Randa Achmawi
Cairo – A cantora palestina Kamilya Jibran, conhecida na Europa, fará dois concertos no Cairo, cidade do Egito, juntamente com o músico suíço Werner Hasler, nos dias 17 e 18 de julho, no teatro do Al Azhar Park, ao ar livre. Os dois artistas vão apresentar ao público egípcio suas novas experiências musicais conjuntas que se resumem num projeto chamado Wamid (faísca).
"Este projeto foi realizado pela primeira vez em 2004 e explora as possibilidades da música eletrônica através da combinação do sintetizador e de outras amostras sonoras de gravações como a música instrumental do alaúde", explica Kamilya.
Os dois artistas se conheceram na cidade de Berna, na Suíça, em 2002. Ele tinha até então trabalhado com jazz. Ela havia, até aquele momento, colaborado com um grupo musical árabe chamado Sabreen. No show do dia 17 a apresentação é conjunta e no do dia 18 Kamilya canta e toca o alaúde sozinha.
Originária da Galiléia, Kamilya nasceu em 1963 numa família de artistas de origem grega ortodoxa. "Por isso sofri inúmeras influências, tanto do canto bizantino da igreja de minha cidade natal quanto das recitações do Alcorão que meu pai costumava fazer", conta ela. Seu pai, Elias Jibran, era um fabricante de alaúdes.

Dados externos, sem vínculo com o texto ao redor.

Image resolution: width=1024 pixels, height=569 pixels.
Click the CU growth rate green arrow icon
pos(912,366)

O grupo Sabreen, do qual ela participou, faz canções sobre o destino dos palestinos. Ele tem no conteúdo das músicas textos de célebres poetas palestinos como Mahmud Darwish e Fadwa Tuqan e do romancista Hussein Al-Barghuti, já falecido. Quando foi convidada, em 2002, pela Fundação Pro-Helvetia, do governo suíço, para uma estadia artística de dois meses no país, Kamilya começou a colaborar com seu atual parceiro musical Werner Hasler.

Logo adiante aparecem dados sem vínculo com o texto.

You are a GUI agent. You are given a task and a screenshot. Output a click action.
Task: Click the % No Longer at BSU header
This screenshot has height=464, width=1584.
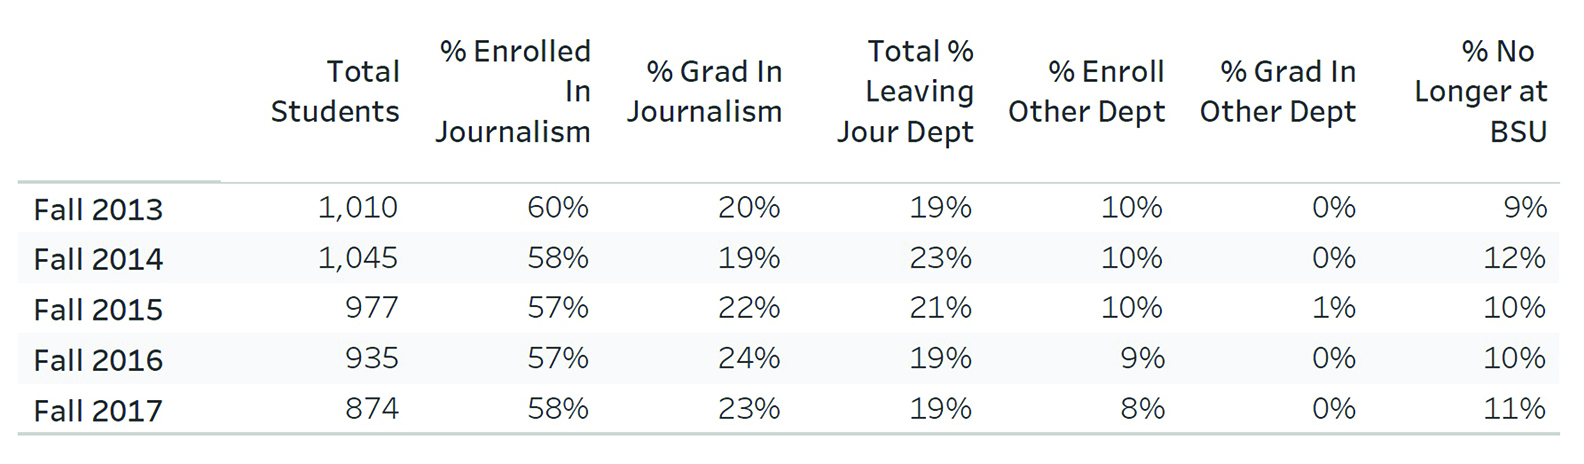pos(1481,92)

Juntos eles criaram o espetáculo visual e sonoro que chamaram de Mahattat, palavra que em árabe quer dizer "estações". Desde então Kamilya investiu em inúmeras pesquisas musicais ligadas ao casamento de sons como o de seu próprio canto, o do alaúde e da música eletrônica. Hoje ela vive entre Paris e Berna.